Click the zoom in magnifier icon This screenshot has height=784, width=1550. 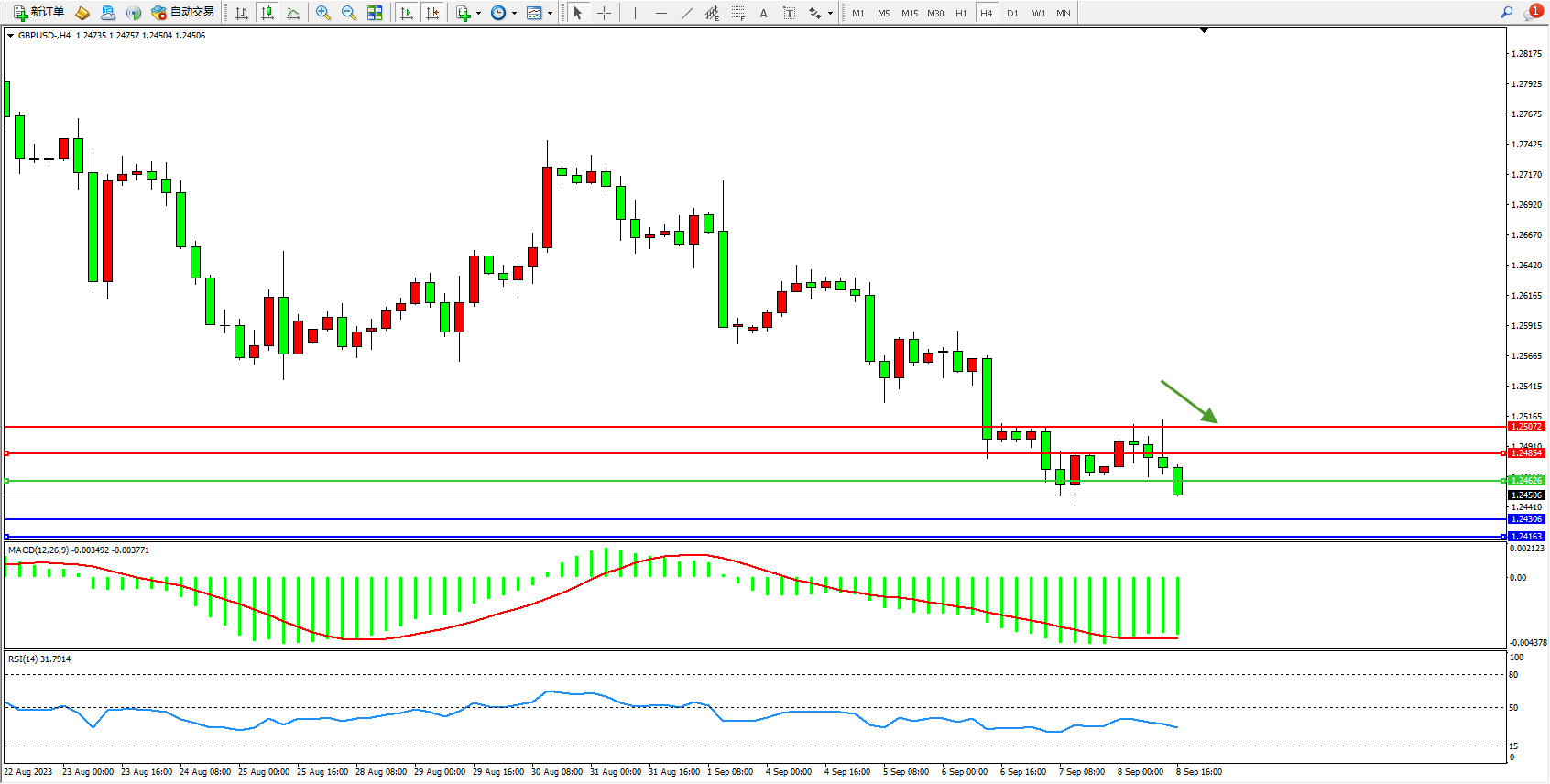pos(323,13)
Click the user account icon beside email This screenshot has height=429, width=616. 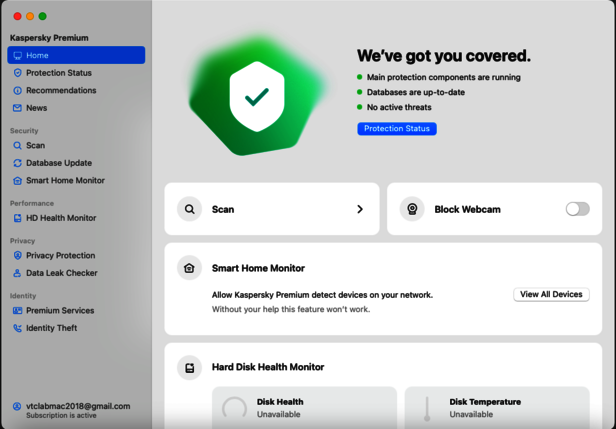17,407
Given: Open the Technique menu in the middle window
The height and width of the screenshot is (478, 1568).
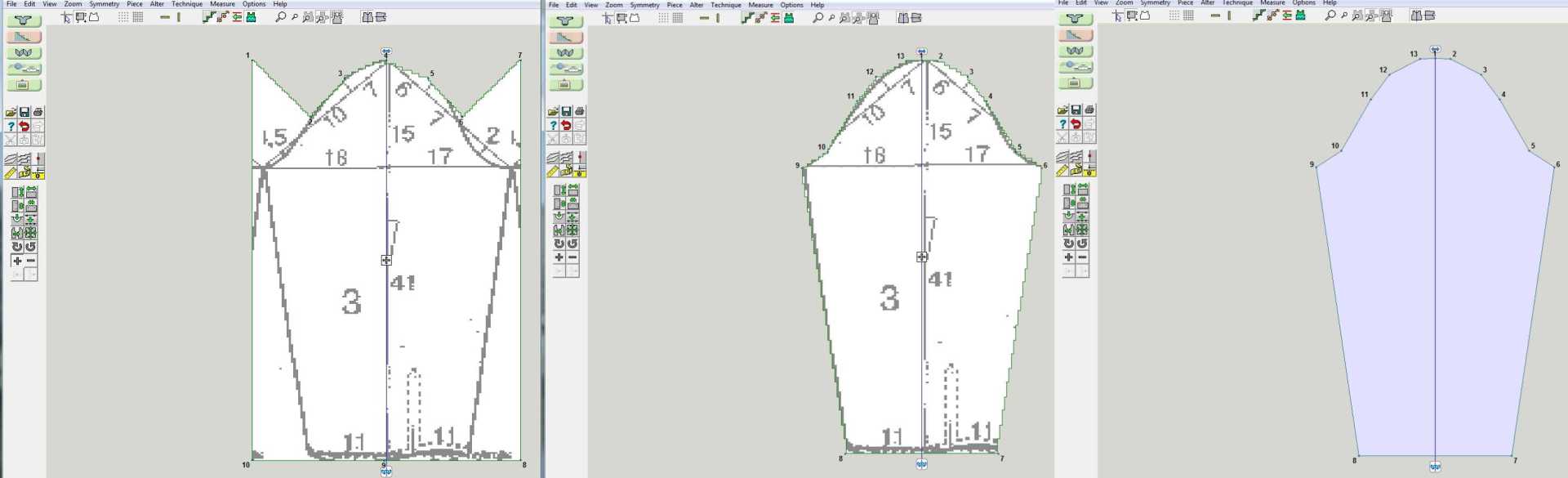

...

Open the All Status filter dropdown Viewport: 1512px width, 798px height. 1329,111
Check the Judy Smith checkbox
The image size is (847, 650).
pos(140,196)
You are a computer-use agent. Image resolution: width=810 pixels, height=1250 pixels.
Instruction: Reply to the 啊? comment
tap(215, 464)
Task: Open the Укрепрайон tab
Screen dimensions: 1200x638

* * *

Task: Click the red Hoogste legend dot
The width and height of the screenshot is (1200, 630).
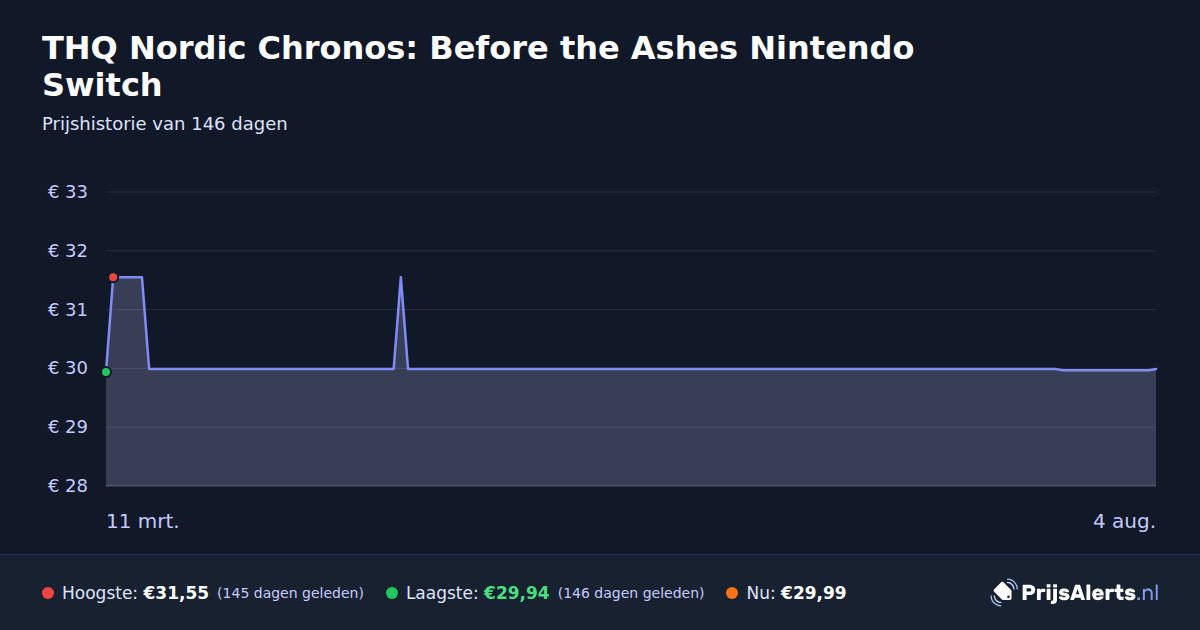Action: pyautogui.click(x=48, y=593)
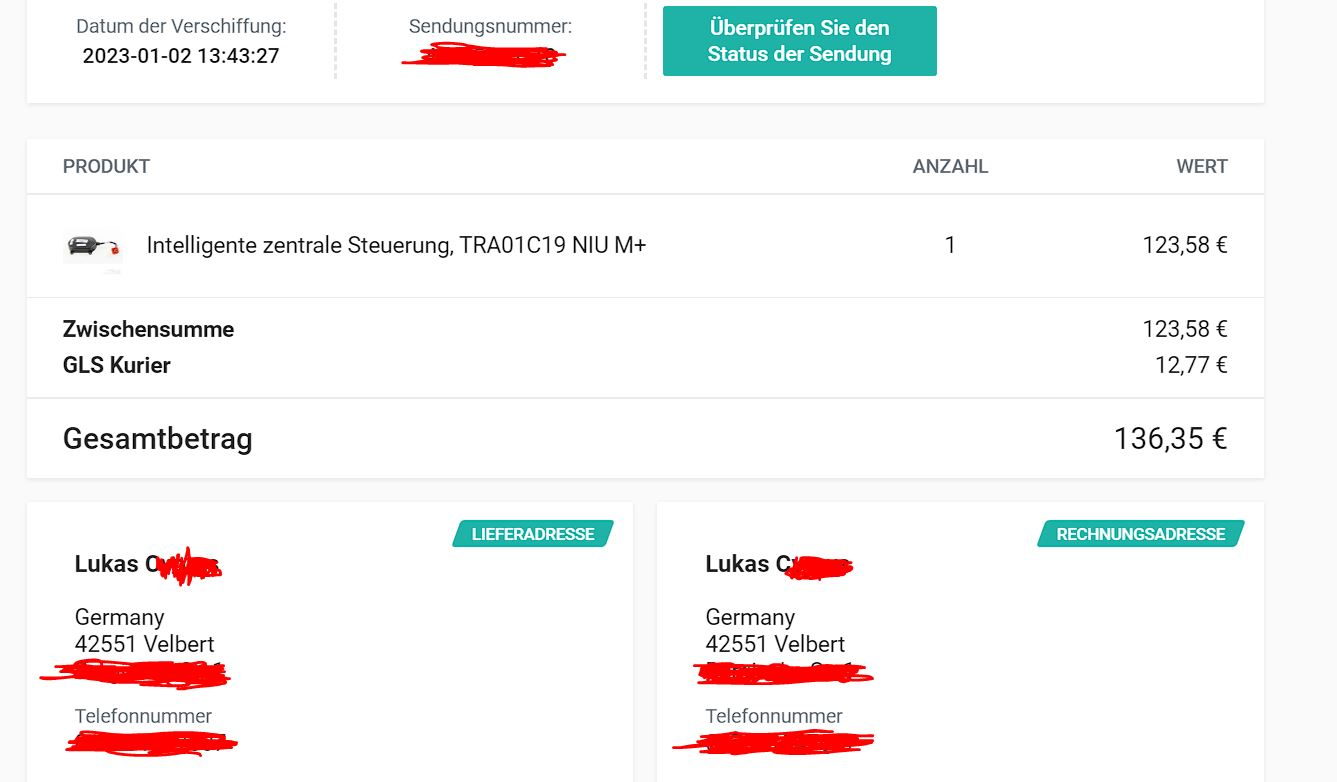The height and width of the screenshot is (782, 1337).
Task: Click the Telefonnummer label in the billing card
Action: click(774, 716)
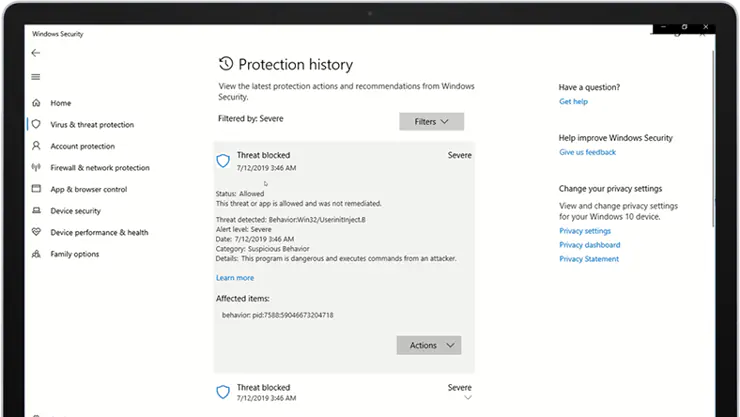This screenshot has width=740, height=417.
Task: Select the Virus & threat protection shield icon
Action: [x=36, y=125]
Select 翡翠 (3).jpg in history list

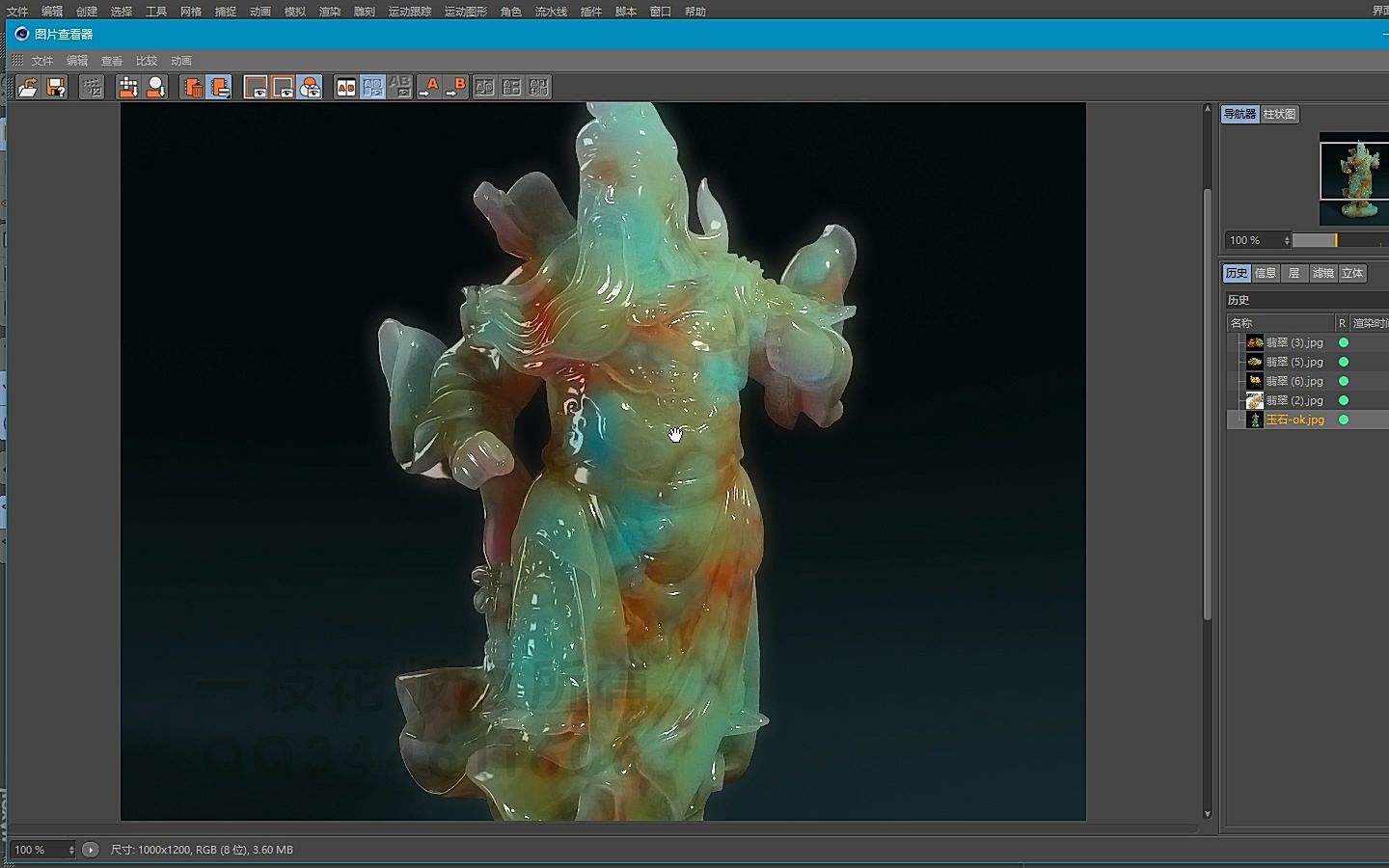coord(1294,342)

Exercise aim: Leave out every line above except those from the line with "Task: Open the Укрепрайон tab" up to and including the line with "Screen dimensions: 1200x638", and copy those exactly.

Task response:
Task: Open the Укрепрайон tab
Screen dimensions: 1200x638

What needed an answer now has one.